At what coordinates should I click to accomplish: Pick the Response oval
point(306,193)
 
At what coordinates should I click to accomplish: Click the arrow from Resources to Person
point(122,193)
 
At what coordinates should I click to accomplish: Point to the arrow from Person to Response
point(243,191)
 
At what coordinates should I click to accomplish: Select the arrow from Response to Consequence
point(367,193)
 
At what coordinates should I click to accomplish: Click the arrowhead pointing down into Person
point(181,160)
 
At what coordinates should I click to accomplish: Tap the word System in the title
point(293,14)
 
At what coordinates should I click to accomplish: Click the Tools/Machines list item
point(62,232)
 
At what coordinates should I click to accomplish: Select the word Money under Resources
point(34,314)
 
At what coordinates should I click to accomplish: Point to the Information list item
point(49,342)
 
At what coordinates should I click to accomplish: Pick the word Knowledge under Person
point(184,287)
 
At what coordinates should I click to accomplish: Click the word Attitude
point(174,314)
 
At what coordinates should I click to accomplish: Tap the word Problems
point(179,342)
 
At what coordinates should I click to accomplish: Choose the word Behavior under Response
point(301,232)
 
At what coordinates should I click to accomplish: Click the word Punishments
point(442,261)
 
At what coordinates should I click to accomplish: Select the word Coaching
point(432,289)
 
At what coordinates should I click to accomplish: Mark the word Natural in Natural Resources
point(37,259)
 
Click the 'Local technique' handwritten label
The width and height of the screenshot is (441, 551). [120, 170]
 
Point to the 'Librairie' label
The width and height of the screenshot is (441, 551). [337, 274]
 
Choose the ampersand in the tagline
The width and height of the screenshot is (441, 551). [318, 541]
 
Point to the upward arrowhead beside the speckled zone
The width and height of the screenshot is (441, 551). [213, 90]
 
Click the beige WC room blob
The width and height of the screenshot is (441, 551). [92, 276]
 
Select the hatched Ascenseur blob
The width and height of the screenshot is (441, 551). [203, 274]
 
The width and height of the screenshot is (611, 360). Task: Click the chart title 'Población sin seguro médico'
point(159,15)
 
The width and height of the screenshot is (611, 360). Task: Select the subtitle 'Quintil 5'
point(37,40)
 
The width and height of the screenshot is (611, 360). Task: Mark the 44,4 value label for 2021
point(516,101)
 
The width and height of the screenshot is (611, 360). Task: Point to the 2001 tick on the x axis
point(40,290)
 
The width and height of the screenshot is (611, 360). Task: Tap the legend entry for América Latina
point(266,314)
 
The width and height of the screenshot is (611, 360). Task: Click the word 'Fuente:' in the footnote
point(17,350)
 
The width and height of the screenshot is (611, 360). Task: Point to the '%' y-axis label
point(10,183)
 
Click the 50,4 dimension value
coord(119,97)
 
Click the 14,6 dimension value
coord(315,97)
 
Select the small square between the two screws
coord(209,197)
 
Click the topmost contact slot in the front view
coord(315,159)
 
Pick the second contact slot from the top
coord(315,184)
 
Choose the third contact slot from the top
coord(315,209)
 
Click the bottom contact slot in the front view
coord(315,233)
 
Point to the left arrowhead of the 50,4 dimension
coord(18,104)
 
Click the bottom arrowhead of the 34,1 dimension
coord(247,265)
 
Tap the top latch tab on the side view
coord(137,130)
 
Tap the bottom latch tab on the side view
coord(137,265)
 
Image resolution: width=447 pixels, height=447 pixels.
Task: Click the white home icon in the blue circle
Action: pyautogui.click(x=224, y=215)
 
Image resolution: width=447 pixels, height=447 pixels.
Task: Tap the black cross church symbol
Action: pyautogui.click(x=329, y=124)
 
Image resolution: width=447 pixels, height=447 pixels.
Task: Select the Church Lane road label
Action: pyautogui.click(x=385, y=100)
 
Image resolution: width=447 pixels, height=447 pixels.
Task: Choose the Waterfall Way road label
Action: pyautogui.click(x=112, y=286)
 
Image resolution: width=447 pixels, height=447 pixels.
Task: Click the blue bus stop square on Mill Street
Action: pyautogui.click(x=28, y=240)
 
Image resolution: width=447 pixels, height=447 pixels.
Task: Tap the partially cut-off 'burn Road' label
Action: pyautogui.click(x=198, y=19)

__________________________________________________

Request: Please convert every line of the records above into a numbered list, leaving out the blank lines.

Exercise result:
1. At what coordinates should I click to accomplish: Pick the Response oval
2. point(306,193)
3. At what coordinates should I click to accomplish: Click the arrow from Resources to Person
4. point(122,193)
5. At what coordinates should I click to accomplish: Point to the arrow from Person to Response
6. point(243,191)
7. At what coordinates should I click to accomplish: Select the arrow from Response to Consequence
8. point(367,193)
9. At what coordinates should I click to accomplish: Click the arrowhead pointing down into Person
10. point(181,160)
11. At what coordinates should I click to accomplish: Tap the word System in the title
12. point(293,14)
13. At what coordinates should I click to accomplish: Click the Tools/Machines list item
14. point(62,232)
15. At what coordinates should I click to accomplish: Select the word Money under Resources
16. point(34,314)
17. At what coordinates should I click to accomplish: Point to the Information list item
18. point(49,342)
19. At what coordinates should I click to accomplish: Pick the word Knowledge under Person
20. point(184,287)
21. At what coordinates should I click to accomplish: Click the word Attitude
22. point(174,314)
23. At what coordinates should I click to accomplish: Tap the word Problems
24. point(179,342)
25. At what coordinates should I click to accomplish: Choose the word Behavior under Response
26. point(301,232)
27. At what coordinates should I click to accomplish: Click the word Punishments
28. point(442,261)
29. At what coordinates should I click to accomplish: Select the word Coaching
30. point(432,289)
31. At what coordinates should I click to accomplish: Mark the word Natural in Natural Resources
32. point(37,259)
33. Click the 'Local technique' handwritten label
34. The width and height of the screenshot is (441, 551). [120, 170]
35. Point to the 'Librairie' label
36. The width and height of the screenshot is (441, 551). [337, 274]
37. Choose the ampersand in the tagline
38. The width and height of the screenshot is (441, 551). [318, 541]
39. Point to the upward arrowhead beside the speckled zone
40. The width and height of the screenshot is (441, 551). [213, 90]
41. Click the beige WC room blob
42. The width and height of the screenshot is (441, 551). [92, 276]
43. Select the hatched Ascenseur blob
44. The width and height of the screenshot is (441, 551). [203, 274]
45. The width and height of the screenshot is (611, 360). Task: Click the chart title 'Población sin seguro médico'
46. point(159,15)
47. The width and height of the screenshot is (611, 360). Task: Select the subtitle 'Quintil 5'
48. point(37,40)
49. The width and height of the screenshot is (611, 360). Task: Mark the 44,4 value label for 2021
50. point(516,101)
51. The width and height of the screenshot is (611, 360). Task: Point to the 2001 tick on the x axis
52. point(40,290)
53. The width and height of the screenshot is (611, 360). Task: Tap the legend entry for América Latina
54. point(266,314)
55. The width and height of the screenshot is (611, 360). Task: Click the word 'Fuente:' in the footnote
56. point(17,350)
57. The width and height of the screenshot is (611, 360). Task: Point to the '%' y-axis label
58. point(10,183)
59. Click the 50,4 dimension value
60. coord(119,97)
61. Click the 14,6 dimension value
62. coord(315,97)
63. Select the small square between the two screws
64. coord(209,197)
65. Click the topmost contact slot in the front view
66. coord(315,159)
67. Pick the second contact slot from the top
68. coord(315,184)
69. Choose the third contact slot from the top
70. coord(315,209)
71. Click the bottom contact slot in the front view
72. coord(315,233)
73. Point to the left arrowhead of the 50,4 dimension
74. coord(18,104)
75. Click the bottom arrowhead of the 34,1 dimension
76. coord(247,265)
77. Tap the top latch tab on the side view
78. coord(137,130)
79. Tap the bottom latch tab on the side view
80. coord(137,265)
81. Image resolution: width=447 pixels, height=447 pixels.
82. Task: Click the white home icon in the blue circle
83. Action: pyautogui.click(x=224, y=215)
84. Image resolution: width=447 pixels, height=447 pixels.
85. Task: Tap the black cross church symbol
86. Action: pyautogui.click(x=329, y=124)
87. Image resolution: width=447 pixels, height=447 pixels.
88. Task: Select the Church Lane road label
89. Action: pyautogui.click(x=385, y=100)
90. Image resolution: width=447 pixels, height=447 pixels.
91. Task: Choose the Waterfall Way road label
92. Action: pyautogui.click(x=112, y=286)
93. Image resolution: width=447 pixels, height=447 pixels.
94. Task: Click the blue bus stop square on Mill Street
95. Action: pyautogui.click(x=28, y=240)
96. Image resolution: width=447 pixels, height=447 pixels.
97. Task: Tap the partially cut-off 'burn Road' label
98. Action: pyautogui.click(x=198, y=19)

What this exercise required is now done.